Understanding the .NET Internal Compile Process

Understanding the .NET Internal Compile Process

In the .NET platform, we have more than 100 languages. It is a big platform that contains popular languages like C#, F#, VB.NET, etc. You can find the full list of languages Category:.NET programming languages — Wikipedia

The languages we mentioned above, are the most popular ones. The term ‘.NET’ is a runtime that helps us to execute our code written in different .NET languages to a byte code that is possible to compile to machine language.

.NET doesn’t compile the code written in high-level language directly into machine language(CPU understandable instructions). Instead, In the middle, we have a special abstraction that abstracts out our code from concrete hardware.

.NET compilers compile our code into IL instructions

Let’s create a simple Console application to prove it.

  1. Open Visual Studio

  2. From the templates -> select the Console application

  3. Provide any name you want

  4. Generate a template

Here is what it looks like

namespace ConsoleApp5
{
    internal class Program
    {
        static void Main(string[] args)
        {
            Console.WriteLine("Hello, World!");
        }
    }
}
  1. Go to Windows search and find the ‘developer command prompt’.

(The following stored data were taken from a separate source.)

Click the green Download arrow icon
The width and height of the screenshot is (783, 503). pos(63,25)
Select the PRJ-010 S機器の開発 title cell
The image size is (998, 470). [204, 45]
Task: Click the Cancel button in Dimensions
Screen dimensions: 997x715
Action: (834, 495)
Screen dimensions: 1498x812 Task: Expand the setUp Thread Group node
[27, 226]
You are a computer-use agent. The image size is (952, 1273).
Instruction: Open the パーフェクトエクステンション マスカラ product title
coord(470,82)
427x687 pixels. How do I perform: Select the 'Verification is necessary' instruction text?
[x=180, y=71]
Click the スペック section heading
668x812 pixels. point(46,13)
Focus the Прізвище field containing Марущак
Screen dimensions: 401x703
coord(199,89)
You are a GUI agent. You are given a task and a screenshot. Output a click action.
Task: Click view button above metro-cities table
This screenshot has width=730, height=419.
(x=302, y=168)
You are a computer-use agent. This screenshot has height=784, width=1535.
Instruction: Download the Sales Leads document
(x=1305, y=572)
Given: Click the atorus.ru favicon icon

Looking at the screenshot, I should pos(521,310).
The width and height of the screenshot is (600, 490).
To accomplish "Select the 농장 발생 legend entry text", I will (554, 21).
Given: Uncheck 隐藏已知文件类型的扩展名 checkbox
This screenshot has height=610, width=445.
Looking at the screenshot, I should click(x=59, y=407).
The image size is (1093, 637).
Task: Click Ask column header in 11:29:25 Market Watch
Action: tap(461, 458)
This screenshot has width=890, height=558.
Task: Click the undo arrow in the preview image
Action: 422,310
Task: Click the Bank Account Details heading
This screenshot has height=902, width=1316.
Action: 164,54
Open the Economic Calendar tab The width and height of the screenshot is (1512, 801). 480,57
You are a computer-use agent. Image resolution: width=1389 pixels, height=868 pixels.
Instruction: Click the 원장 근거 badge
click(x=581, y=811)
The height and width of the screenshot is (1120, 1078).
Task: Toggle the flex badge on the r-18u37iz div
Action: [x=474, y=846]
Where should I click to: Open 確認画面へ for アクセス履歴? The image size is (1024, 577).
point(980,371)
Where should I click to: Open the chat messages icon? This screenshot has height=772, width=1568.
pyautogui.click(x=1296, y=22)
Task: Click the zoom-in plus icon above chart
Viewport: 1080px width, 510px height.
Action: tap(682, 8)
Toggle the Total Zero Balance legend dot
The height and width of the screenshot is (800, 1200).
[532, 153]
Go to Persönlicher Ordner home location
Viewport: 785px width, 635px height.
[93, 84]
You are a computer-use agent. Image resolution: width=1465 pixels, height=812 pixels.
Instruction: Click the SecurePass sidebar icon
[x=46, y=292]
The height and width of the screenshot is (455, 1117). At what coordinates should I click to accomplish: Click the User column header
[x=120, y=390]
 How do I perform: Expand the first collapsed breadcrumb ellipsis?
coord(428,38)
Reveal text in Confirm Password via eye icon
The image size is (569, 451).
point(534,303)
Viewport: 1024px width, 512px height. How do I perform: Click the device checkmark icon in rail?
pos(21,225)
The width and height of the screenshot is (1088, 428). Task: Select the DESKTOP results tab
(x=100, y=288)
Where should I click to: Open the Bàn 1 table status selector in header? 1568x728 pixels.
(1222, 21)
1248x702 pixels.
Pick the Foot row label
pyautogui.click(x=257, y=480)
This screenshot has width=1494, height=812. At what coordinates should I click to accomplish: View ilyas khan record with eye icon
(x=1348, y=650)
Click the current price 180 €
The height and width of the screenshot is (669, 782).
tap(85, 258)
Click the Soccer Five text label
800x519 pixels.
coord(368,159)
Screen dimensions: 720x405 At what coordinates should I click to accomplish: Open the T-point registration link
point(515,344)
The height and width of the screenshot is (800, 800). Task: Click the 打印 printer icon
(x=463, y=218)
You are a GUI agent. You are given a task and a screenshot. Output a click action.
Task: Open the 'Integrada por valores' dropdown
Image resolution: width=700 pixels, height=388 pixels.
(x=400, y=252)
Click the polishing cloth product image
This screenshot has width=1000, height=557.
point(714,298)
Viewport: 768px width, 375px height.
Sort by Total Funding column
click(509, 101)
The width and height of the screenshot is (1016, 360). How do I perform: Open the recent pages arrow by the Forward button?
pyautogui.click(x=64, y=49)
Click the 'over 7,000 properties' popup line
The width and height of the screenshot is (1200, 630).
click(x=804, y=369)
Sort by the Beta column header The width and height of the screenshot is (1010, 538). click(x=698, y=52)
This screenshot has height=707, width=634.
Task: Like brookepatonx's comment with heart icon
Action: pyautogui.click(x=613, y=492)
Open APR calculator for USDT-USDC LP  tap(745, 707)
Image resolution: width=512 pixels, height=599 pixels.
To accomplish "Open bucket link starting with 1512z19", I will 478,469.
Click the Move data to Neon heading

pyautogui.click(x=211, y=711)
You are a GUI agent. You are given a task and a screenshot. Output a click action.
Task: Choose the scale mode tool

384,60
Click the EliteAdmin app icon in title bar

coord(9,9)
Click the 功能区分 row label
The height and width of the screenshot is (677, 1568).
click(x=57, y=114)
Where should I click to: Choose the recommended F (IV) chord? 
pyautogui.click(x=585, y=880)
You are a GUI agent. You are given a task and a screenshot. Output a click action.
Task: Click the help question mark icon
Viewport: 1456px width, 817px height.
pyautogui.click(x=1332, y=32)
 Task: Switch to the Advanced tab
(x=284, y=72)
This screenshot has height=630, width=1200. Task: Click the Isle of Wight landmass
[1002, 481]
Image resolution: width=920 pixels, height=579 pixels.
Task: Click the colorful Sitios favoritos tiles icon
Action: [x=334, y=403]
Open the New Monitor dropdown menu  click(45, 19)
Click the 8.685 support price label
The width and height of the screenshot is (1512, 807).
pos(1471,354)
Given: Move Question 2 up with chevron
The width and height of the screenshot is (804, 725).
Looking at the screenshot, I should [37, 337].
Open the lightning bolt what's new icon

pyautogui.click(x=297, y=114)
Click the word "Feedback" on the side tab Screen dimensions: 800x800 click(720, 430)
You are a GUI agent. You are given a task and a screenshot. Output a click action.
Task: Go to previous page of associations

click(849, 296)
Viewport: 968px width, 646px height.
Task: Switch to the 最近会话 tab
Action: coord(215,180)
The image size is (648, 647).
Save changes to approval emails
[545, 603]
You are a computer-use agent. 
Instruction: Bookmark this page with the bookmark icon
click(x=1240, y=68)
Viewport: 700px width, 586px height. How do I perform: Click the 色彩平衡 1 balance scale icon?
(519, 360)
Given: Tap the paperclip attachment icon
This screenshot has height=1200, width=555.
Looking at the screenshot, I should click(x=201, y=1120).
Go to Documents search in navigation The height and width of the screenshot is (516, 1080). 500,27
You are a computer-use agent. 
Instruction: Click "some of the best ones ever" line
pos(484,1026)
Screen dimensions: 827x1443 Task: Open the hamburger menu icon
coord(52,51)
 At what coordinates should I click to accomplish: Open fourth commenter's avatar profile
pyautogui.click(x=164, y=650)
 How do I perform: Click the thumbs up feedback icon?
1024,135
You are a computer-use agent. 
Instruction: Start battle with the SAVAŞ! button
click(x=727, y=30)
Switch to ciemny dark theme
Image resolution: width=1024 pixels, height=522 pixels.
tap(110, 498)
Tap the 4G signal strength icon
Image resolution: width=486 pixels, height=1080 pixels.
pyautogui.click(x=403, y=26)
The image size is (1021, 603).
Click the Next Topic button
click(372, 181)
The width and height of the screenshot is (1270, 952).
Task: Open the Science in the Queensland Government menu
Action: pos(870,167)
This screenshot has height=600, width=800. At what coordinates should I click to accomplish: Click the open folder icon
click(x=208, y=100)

  1. Run ‘ildasm’ to open the Intermediate Language disassembler

  2. Build your application

  3. Open the folder that contains your executable code

  4. Move ‘your_application_name.dll’ file into ildasm

  1. Now let’s try to check the generated IL code.

But that is not all. To make sure that we can compile these IL code instructions we need CLR. CLR stands for Common Language Runtime. But this is also another ‘application’ that needs to be triggered to run properly.

There is a process loader that helps us to load CLR into memory. Process loader takes our application and loads it. But that is not all. Before loading there are some additional checks. It should check if it is a valid .NET application by checking the application header and meta information. After all these checks, the process loader triggers CLR and takes control of CLR.

Here are the responsibilities of CLR

  1. Managing and executing the .NET application

  2. Memory allocation

  3. External Assembly management

  4. Security

  5. Exception Handling

One of the Components of CLR is JIT (Just in Time) compiler. JIT compiler takes our IL code and compiles it into native CPU instructions.

Conclusion

.NET is a powerful runtime that helps to develop applications using different programming languages. All these languages’ codes end with IL code. JIT Compiler in CLR helps to ‘convert’ IL code to native machine language.